Angka-angka tersebut muncul hari ini dari sidang Louis Difalco, kepala layanan kehidupan dan kesejahteraan Ania, di komisi kontrol parlemen atas aktivitas entitas yang mengelola bentuk-bentuk jaminan dan bantuan sosial wajib.

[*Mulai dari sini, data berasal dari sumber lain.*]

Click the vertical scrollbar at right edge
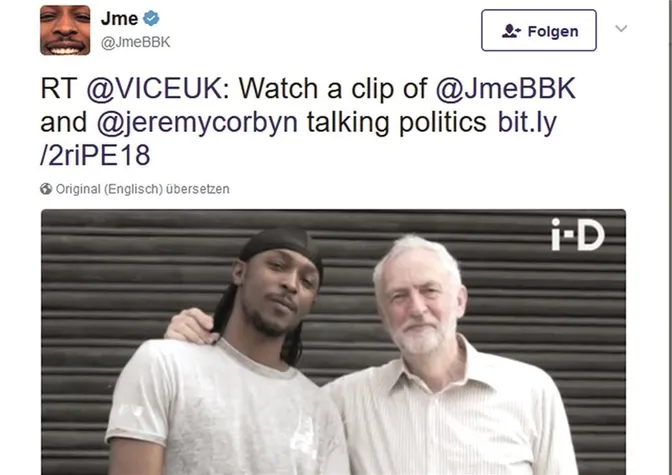This screenshot has width=672, height=475. pos(669,238)
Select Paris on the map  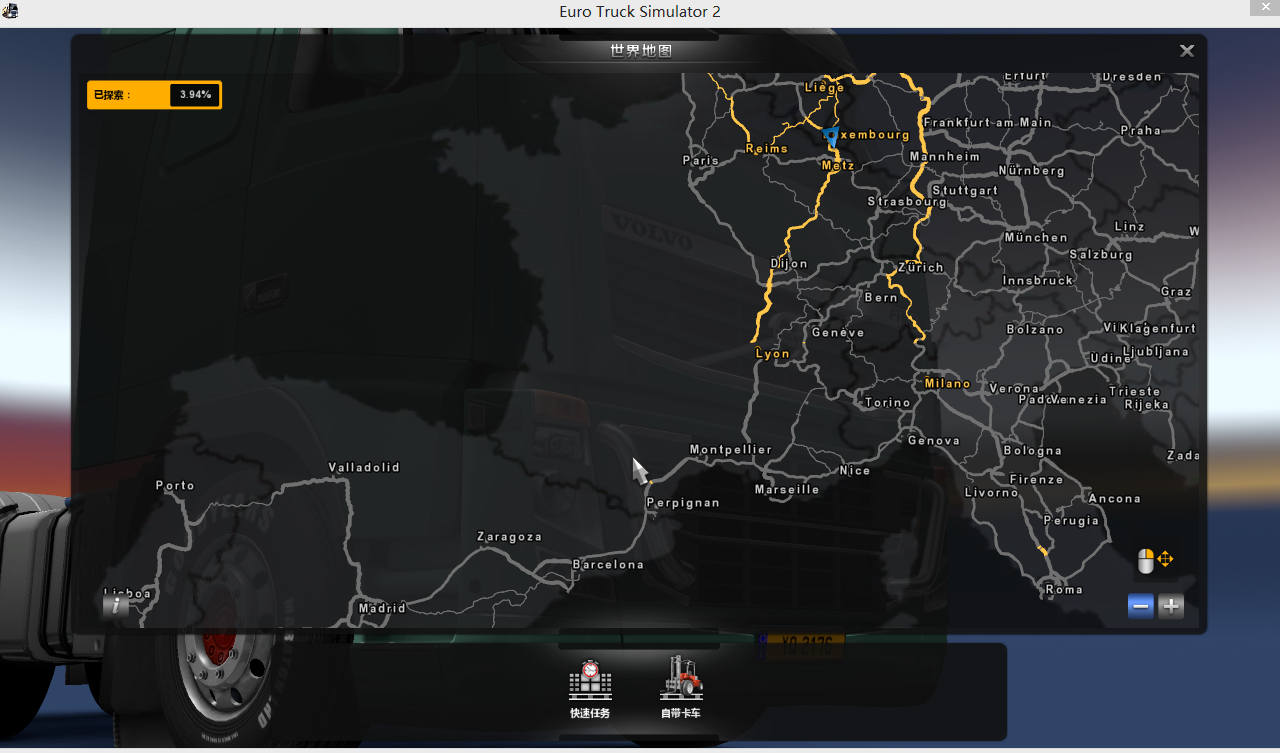click(x=701, y=160)
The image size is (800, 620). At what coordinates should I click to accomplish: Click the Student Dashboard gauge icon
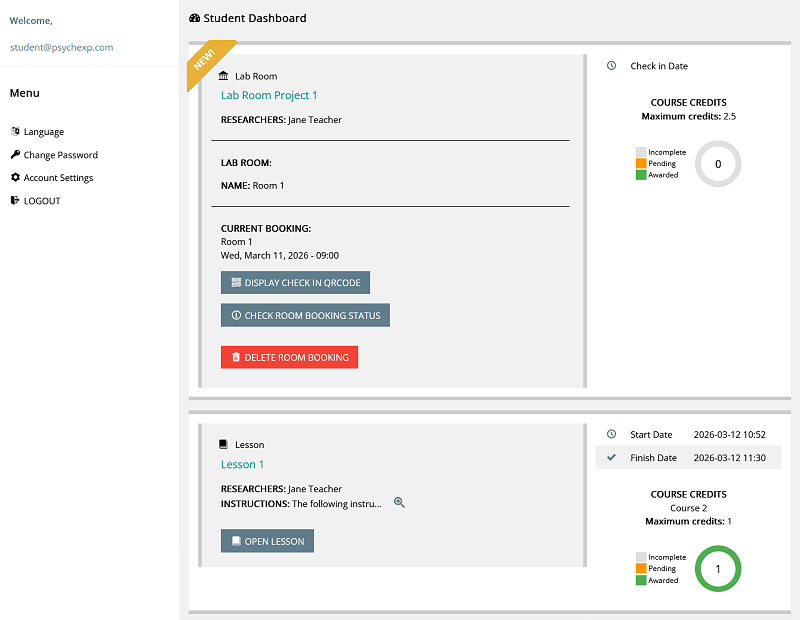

Secara umum, jumlah yang terdaftar di Italia pada pensiun tambahan “adalah tidak cukup bagi negara yang ingin mengadopsi sistem kesejahteraan modern – komentar Di Falco selama persidangan – dan untuk memenuhi kebutuhan jaminan sosial yang secara bertahap akan menjadi lebih jelas bagi generasi mendatang, yang akan memasuki masa pensiun setelah kariernya terhenti”.
Lebih jauh lagi, menurut manajer Asosiasi Perusahaan Asuransi Nasional, “bahkan tingkat yang dicapai oleh arus iuran (sekitar 13 miliar yang dibayarkan pada tahun 2014 kepada skema pensiun tambahan) tampaknya tidak cukup untuk menghasilkan pensiun yang memadai di masa depan”.
Untuk alasan ini, "kebutuhan untuk memperoleh pensiun tambahan tidak dapat ditunda - pungkas Di Falco -, terutama bagi sebagian besar generasi muda, perempuan, pekerja usaha kecil dan menengah. Diperlukan upaya kolektif dari seluruh pemangku kepentingan untuk mencapai tujuan bersama yaitu merevitalisasi keanggotaan.”